As Cam stooped to zip his brother’s jacket and cover the wounds, he spotted a scrap of paper crumpled in Aiden’s hand. He pried it from his brother’s grasp and smoothed the paper on his thigh. He sucked in a breath and read it aloud.
“Payment insufficient. We want double the usual.” JS
JS. John Slains? Probably. Cam passed the note to Kory, who stuffed it into his pocket while Cam’s head spun.
Double what? A bribe? A payoff? From who?
Perhaps his mother had answers, but she wouldn’t share with him.
He squeezed his temples, a headache building as his thoughts continued to spin.
This payment would have come from his mother.
He’d wait to talk to Kory and Captain Wilson about his suspicions in private upon their return to xTerra. They would need to speak with her.
They returned to the larger group, where Cam filled them in about Aiden.
He sent two men to cut stretcher poles. They stayed in sight, returning in minutes.
He kept his eyes from lingering on his brother’s corpse as he grabbed a tarp and wrapped it around the long poles.
They lashed everything into place. Aiden’s body was stiff and difficult to move, but eventually, they wrangled it into place and tied it to the field stretcher.
With a second tarp draped across Aiden’s body, they headed for home.
For the rest of the afternoon, the group walked as quickly as they could manage while lugging their extra burden, taking turns carrying the poles.
They only stopped for quick breaks. The second time, Cam felt eyes on them, his shoulder blades twitching again.
His hackles rose as he scanned the surrounding landscape for signs of people out there.
At last, he found a figure in silhouette on a distant ridge, a reflection glinted in the sun.
Probably binoculars or a scope. He felt sick that a gun might have its sights on them.
Still, there were no further shots. Everyone stayed together and hurried, marching at as quick a pace as they could manage.
Nobody wanted to be caught outside the walls for another night.
Darkness fell as the somber group arrived at the Outpost. Kory sent most of them ahead to xTerra with Aiden’s body in the back of a truck.
Cam felt guilty about the relief coursing through him as he settled for the night at the Outpost. At least he wouldn’t have to break the news to the rest of his family.
He felt like a coward, but Captain Wilson would have the sad task.
It was safe to assume the rest of his family, or at least his mother, would never forgive Cam.
She would make this death his fault because he should have looked out for his younger brother better.
Never mind that she’d likely sent Aiden out to do her bidding.
Medical would perform an autopsy, and the official cause of death would be bullet wounds.
It didn’t matter the reason that Aiden had gone off on his own. He’d paid the ultimate price.

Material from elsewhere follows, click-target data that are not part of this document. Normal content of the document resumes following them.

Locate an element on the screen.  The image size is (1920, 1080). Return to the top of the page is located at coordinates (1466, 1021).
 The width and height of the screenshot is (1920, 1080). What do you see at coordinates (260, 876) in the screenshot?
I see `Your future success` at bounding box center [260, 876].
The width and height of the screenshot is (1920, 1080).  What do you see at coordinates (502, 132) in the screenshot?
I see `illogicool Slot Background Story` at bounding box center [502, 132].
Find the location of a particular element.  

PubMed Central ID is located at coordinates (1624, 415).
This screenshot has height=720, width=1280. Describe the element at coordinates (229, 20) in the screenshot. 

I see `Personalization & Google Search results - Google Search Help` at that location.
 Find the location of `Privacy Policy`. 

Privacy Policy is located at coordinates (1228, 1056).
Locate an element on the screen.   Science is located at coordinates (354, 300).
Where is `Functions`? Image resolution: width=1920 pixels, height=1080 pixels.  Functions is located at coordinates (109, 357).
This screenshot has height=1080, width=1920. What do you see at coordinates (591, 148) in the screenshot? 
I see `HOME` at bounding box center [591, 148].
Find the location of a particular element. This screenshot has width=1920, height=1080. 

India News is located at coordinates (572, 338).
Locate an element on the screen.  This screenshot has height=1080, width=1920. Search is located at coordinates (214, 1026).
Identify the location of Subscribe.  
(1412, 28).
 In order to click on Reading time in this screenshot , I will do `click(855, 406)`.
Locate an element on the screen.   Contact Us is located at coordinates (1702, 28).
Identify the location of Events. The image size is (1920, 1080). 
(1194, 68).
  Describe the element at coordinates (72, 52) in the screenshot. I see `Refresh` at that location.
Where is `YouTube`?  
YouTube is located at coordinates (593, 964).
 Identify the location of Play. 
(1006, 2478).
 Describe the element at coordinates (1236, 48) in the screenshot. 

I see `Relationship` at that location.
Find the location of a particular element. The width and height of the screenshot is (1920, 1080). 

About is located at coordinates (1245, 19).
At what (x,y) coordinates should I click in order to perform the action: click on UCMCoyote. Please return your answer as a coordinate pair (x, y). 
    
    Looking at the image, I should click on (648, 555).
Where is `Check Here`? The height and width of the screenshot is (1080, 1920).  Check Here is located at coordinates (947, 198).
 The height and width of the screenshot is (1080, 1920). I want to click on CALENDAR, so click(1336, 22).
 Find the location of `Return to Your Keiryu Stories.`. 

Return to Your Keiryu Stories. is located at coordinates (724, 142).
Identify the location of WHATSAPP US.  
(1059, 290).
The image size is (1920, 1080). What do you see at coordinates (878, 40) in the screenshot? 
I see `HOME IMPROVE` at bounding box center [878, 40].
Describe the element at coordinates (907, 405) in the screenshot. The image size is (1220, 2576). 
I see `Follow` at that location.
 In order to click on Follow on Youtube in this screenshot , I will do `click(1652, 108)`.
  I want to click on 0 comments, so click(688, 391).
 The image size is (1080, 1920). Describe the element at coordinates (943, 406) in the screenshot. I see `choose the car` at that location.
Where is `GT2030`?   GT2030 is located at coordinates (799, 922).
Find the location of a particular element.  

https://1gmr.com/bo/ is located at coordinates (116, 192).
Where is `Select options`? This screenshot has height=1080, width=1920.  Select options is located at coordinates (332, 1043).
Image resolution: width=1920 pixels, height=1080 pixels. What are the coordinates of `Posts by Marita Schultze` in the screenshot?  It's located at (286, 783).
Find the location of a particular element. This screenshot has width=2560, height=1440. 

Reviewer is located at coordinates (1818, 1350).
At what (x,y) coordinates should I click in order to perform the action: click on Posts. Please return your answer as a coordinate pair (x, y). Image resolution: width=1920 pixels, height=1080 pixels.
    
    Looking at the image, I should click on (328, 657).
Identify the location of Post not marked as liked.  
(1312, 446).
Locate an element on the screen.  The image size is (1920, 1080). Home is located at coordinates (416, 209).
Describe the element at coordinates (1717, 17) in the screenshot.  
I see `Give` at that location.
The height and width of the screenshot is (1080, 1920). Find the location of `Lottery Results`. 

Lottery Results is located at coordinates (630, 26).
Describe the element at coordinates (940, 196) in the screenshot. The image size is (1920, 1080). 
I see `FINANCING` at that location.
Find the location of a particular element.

Cam wished they’d had time to investigate the area where his brother had gone missing more fully—his circle on the map. He’d try to have that search approved in the near future, if it didn’t put too many others at risk. With Aiden’s death, they might hold off longer to be cautious.
As soon as the truck carrying his brother’s body left, Kory radioed Captain Wilson to give him a heads-up and to explain the situation.